## What to produce
Resume the biographical passage about Powell's career and marriage, picking up right after its final sentence.

## Document passage
For a while he worked as a scriptwriter in London and (briefly and with no success) in Hollywood in 1937, where he once lunched in the MGM canteen with Scott Fitzgerald. This was as close as he came to the glamorous life, and much of the work was drudgery, but it provided him with useful experience in the construction of plots.
In the mid-1930s Powell also began writing for The Daily Telegraph, though the literary editors then, he declared "didn't have a clue how to run a books page". He soon stopped writing for them and it was only when H. D. Ziman, (whom he had known in Oxford days as a fellow member of the ramshackle Hippocrites Club) became literary editor in the 1950s that Powell was to return to the paper as its lead reviewer.
Powell married Lady Violet Pakenham in 1934 after a courtship of only three weeks. The relationship was cemented on walks taken together during a weekend at Pakenham Castle in County Westmeath. "On those walks," Lady Violet said much later, "we began a conversation which has continued unabated to this day." The fact that she was the daughter of the 5th Earl of Longford naturally pleased Powell, who spent many happy hours clambering around in her family tree.
During the Second World War Powell served in the Army, initially in his father's old regiment, The Welch Regiment, and later in the Intelligence Corps, where he became a major and a liaison officer at the War Office. His military life provided the material for the war trilogy at the heart of the Dance sequence: The Valley of Bones, The Soldiers Art and The Military Philosophers. "With the war one came into much deeper waters," Powell said. "It stirred up so many feelings, at private levels." This central trilogy has a personal intensity mostly absent from the other books in the series.
In 1945 Powell was demobilised and returned to his literary career. For five years he was on the staff of The Times Literary Supplement, becoming fiction editor before moving on to take up the literary editorship of Punch, working under Malcolm Muggeridge. His was a typically witty, pithy type of reviewing, and he amused himself by trying his hand at parody (Kipling was his piece de risistance). While he was there he also instituted the brief 200-word review with the injunction to writers: "Say what it's about, what you think of it, and make a joke." When Bernard Hollowood became Editor of Punch in 1957 Powell was sacked.
Then, for more than 30 years Powell was a lead re- viewer for The Daily Telegraph, contributing every fortnight. He was naturally protective of other writers, and when their work was not up to its highest standard he ensured that good points were not overlooked. Connoisseurs of his reviews used particularly to treasure the final paragraph with its magisterial corrections. Perhaps the most famous is the imperious ticking off given to Mark Amory which reads: "The note on p.90 should read Lady Diana Bridgeman, not Bradford, the Princesse de Caraman-Chimay on p.340, the same as she on p.559, was n‰e Hennessy not Hamilton; the dog that acted in La Dolce Vita belonged to Iris Tree, not Miss Taffy Rodd." To him, it sometimes seemed, this was the stuff of life.

## Provided material
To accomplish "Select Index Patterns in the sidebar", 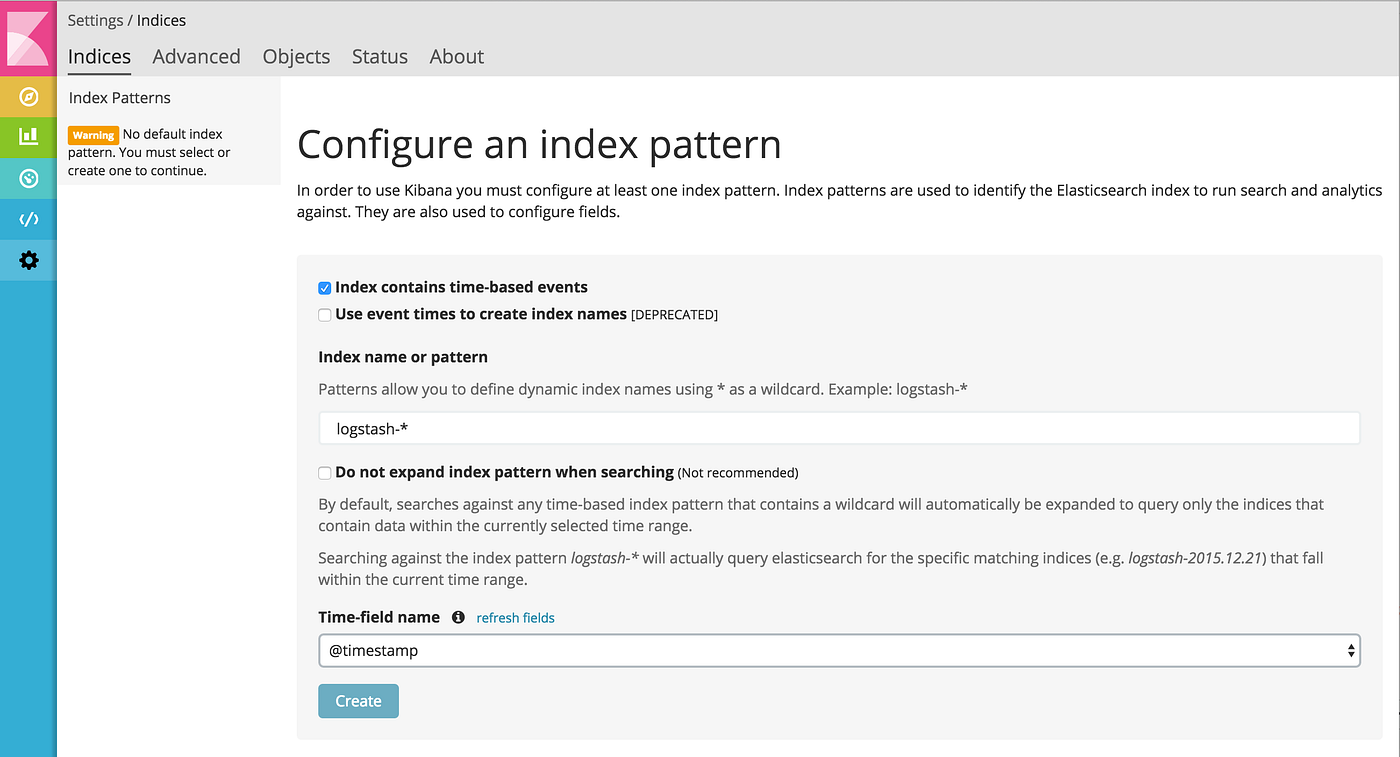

## Response
In 1948 Powell published a not-so-brief life of the antiquarian John Aubrey (which remains the best). The 17th century fascinated him and his reading of writers such as Burton and Vaughan was to change his perspective in the second half of A Dance to the Music of Time. He edited a handy selection of the Brief Lives, and perfected Aubrey's trick of sidestepping "the boring bits", mastering the literary technique which Henry James called "foreshortening": the creation of an illusory depth by emphasising certain details while allowing others to fade into the background.
In 1951 Powell published A Question of Upbringing, the first novel in his sequence A Dance to the Music of Time (the title taken from Poussin's painting in the Wallace Collection). Originally he had had the idea of writing one very long novel, but his conception changed to a series of shorter works - initially six, ending with the outbreak of war. Hooked, he went on publishing a volume every two or three years until 1975, ending the tale boldly by tackling the psychedelic culture of the 1960s. Though the sequence lacks a true plot, the incidents have a fine cumulative effect.
For 24 years he worked with routine diligence. "As far as I can see," he said, writing "is a combination of intangible creative fantasy and appallingly hard work." At 9.30 every morning he would sit down at a low chair and table in his dressing-room and, after knocking off a few bills and perhaps a letter, he would begin. "I type out 30 words, then I turn the 30 into 50, the 50 into 80 and so on, going back over it again and again." In the end he extended it to around a million words.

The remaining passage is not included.